## Problem
Repeat only what appears from the line containing "This screenshot has width=318, height=239." through the last line of the listing below, exactly as written.

++++++++++++++++++++

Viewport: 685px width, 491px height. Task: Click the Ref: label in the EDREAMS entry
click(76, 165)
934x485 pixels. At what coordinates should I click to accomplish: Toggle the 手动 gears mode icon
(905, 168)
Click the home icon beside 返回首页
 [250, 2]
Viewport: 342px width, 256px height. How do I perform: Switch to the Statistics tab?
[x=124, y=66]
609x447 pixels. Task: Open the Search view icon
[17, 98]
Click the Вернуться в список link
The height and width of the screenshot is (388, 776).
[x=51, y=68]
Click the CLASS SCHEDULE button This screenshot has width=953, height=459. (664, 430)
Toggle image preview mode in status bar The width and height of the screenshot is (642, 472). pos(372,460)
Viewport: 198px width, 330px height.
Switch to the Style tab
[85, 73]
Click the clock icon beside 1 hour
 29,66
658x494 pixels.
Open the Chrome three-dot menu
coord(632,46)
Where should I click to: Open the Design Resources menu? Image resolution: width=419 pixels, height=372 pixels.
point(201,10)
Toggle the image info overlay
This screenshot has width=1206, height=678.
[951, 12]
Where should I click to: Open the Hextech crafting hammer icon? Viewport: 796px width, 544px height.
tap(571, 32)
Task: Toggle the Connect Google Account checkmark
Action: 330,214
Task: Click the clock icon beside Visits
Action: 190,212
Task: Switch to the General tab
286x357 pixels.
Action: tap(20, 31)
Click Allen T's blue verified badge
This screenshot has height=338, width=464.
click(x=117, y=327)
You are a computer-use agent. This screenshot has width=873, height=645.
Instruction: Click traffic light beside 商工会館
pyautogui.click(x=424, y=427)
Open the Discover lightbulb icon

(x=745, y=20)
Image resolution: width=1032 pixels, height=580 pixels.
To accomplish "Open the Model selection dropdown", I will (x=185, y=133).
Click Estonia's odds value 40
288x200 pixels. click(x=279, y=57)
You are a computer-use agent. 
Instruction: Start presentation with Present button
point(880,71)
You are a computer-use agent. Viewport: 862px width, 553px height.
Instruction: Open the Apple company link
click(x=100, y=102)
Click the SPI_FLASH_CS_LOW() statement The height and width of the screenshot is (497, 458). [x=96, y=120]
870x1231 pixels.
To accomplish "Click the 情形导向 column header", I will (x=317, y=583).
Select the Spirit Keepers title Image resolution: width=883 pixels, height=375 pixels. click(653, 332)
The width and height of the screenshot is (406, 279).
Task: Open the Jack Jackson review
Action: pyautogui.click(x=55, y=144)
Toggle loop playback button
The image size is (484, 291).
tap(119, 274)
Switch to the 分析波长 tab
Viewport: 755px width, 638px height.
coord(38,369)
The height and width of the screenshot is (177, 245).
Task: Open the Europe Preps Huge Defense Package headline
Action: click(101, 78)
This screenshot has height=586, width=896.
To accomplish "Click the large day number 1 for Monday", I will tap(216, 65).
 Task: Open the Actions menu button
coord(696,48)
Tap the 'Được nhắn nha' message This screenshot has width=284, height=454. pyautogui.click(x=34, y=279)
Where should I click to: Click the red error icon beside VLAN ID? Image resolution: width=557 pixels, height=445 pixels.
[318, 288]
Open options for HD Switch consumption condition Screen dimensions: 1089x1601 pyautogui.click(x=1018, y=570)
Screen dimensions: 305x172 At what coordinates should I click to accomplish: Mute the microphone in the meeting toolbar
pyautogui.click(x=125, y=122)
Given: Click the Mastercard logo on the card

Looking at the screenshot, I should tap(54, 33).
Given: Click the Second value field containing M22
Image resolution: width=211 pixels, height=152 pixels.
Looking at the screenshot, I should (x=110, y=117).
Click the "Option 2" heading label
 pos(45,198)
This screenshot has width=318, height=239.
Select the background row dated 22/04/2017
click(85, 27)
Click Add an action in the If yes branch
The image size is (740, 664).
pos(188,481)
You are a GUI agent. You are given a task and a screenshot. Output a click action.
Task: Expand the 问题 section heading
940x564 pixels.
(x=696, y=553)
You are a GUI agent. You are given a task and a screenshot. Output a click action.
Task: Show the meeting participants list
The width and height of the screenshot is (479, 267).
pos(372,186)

++++++++++++++++++++

## Response
This screenshot has width=318, height=239.
Select the background row dated 22/04/2017
click(85, 27)
Click Add an action in the If yes branch
The image size is (740, 664).
pos(188,481)
You are a GUI agent. You are given a task and a screenshot. Output a click action.
Task: Expand the 问题 section heading
940x564 pixels.
(x=696, y=553)
You are a GUI agent. You are given a task and a screenshot. Output a click action.
Task: Show the meeting participants list
The width and height of the screenshot is (479, 267).
pos(372,186)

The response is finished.